Abstract

This thesis questions whether an exposure-dose relationship between measurable aircraft sound and health can be established. The significance of this research is that highly concentrated global populations live near airports and are receiving a dangerous unknown and undefined health exposure. The question addressed is if aircraft sound originating from various heights has enough energy left upon reaching the ground to create measurable vibrations in human tissue. Simulated body tissue was isolated from the internal walls of a mock-up structure to make this determination. Vibration and sound data were collected near the Phoenix Arizona airport from over 60 aircraft as they passed overhead at heights varying up to two-miles above the ground.
The measurements demonstrated that the open air significantly attenuates most aircraft sound frequencies before they reach the ground. The experimental measurements were compared and contrasted to a non-health based sound criteria used by the Federal Aviation Authority (FAA) to determine variances against presently defined acceptable human impact. It was determined that most of the aircraft produced sound is not within the FAA criteria and that the portion that isn’t included causes harmful health effects. The frequencies that are the most significant component of aircraft sound energy are low frequency (200 Hz and less) and infrasound (20 Hz and less).

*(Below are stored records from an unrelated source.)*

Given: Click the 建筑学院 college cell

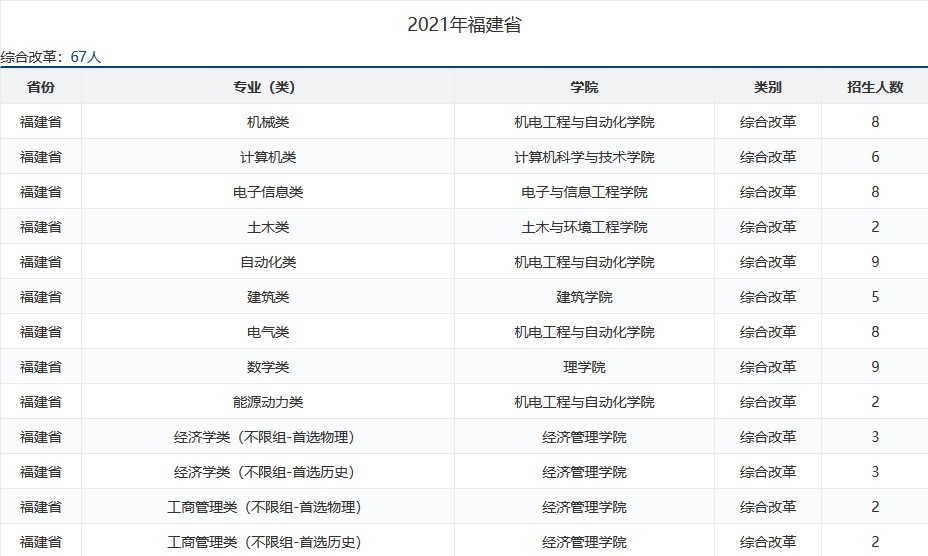Looking at the screenshot, I should 584,297.
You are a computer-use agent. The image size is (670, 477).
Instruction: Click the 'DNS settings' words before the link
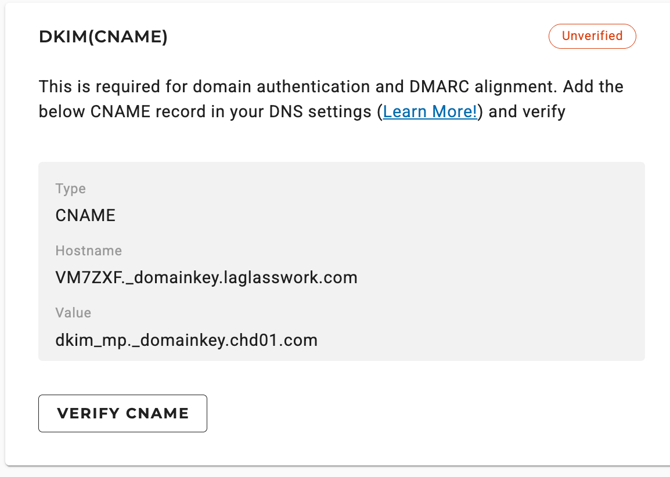tap(320, 112)
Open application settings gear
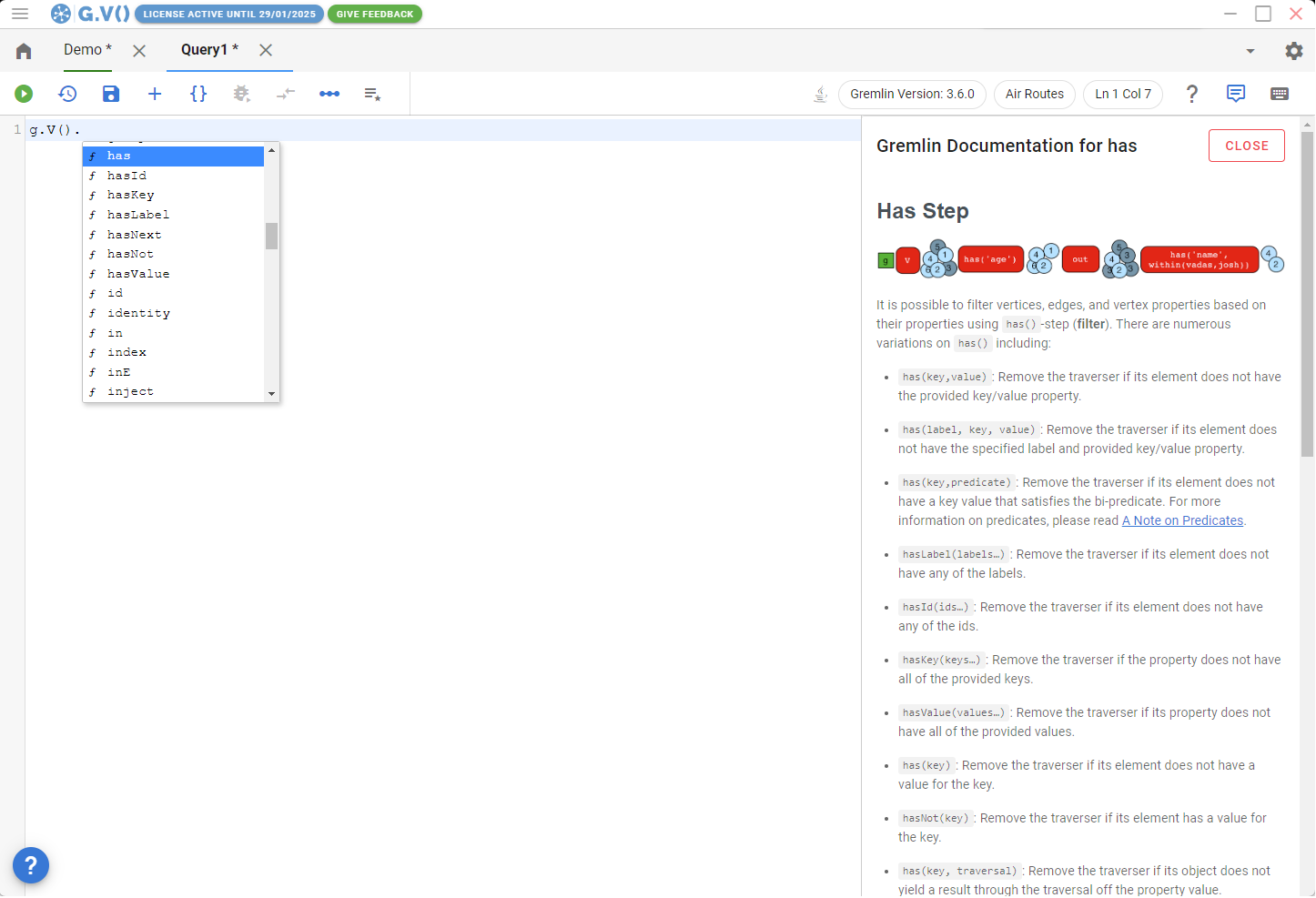Screen dimensions: 1316x898 pos(1294,50)
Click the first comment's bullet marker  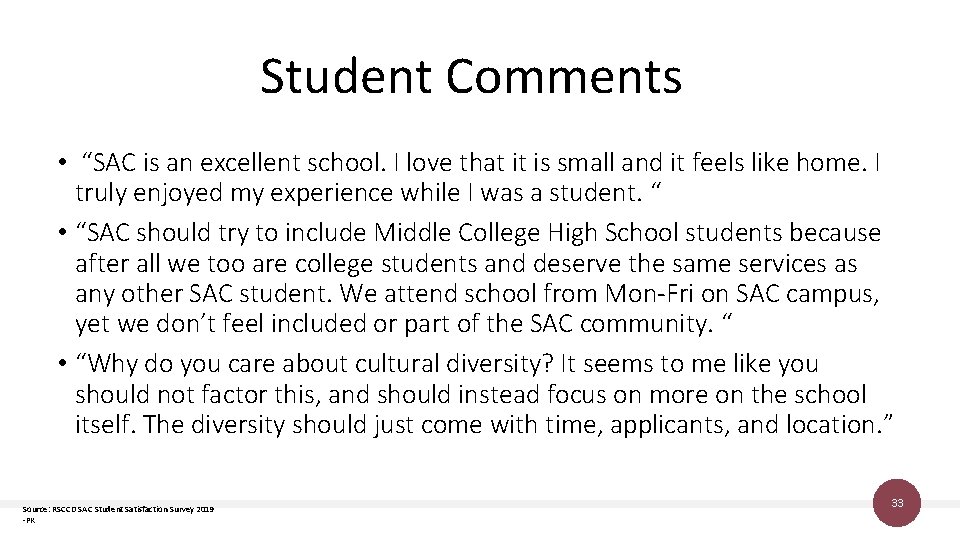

Experimentation demonstrated that aircraft produced infrasound and low frequency sound can travel almost a mile with minimal attenuation and are not blocked by common construction material. These sounds readily pass through and into common dwellings. Within the frequency range of about 5-40 Hz, similar amplitude/intensity infrasound and low frequency sound is being produced by each aircraft from approximately 4000 feet elevation and lower. This observation was generalized along the flight path of ascending aircraft from takeoff and allowed a description of a singular value of infrasound vibrational exposure beginning at the end of the runway to approximately five miles from the airport. Sound emanates out from either side of the aircraft and experimental data suggests a full exposure band of approximately one and a half miles wide. Partial reduced vibration exposures occur outside of the primary exposure band.
Low frequencies less than 40 Hz were measured in the experiment’s simulated human tissue and this exposure range poses health concerns. These vibrations match natural human body frequencies leading to human cell damage and the thickening of tissue (Alves-Pereira, 2007). A serious health issue caused by this vibration is increased cardiovascular risk, which has been identified near several airports throughout the world (Correia, 2013). This research strongly suggests that human tissue damage can occur from each flight event.
NextGen navigation is the future of aviation and its implementation poses a special additional health risk in that its application intentionally concentrates aircraft flight into tight corridors. This practice increases the number of exposures and conversely the health risk for those directly beneath the flight paths. When the flight path is over densely populated communities, a significant increased cardiovascular health risk for those exposed can be expected. This thesis did not determine a dose-thresh hold health relationship to over flights. This is an important suggested area for future research.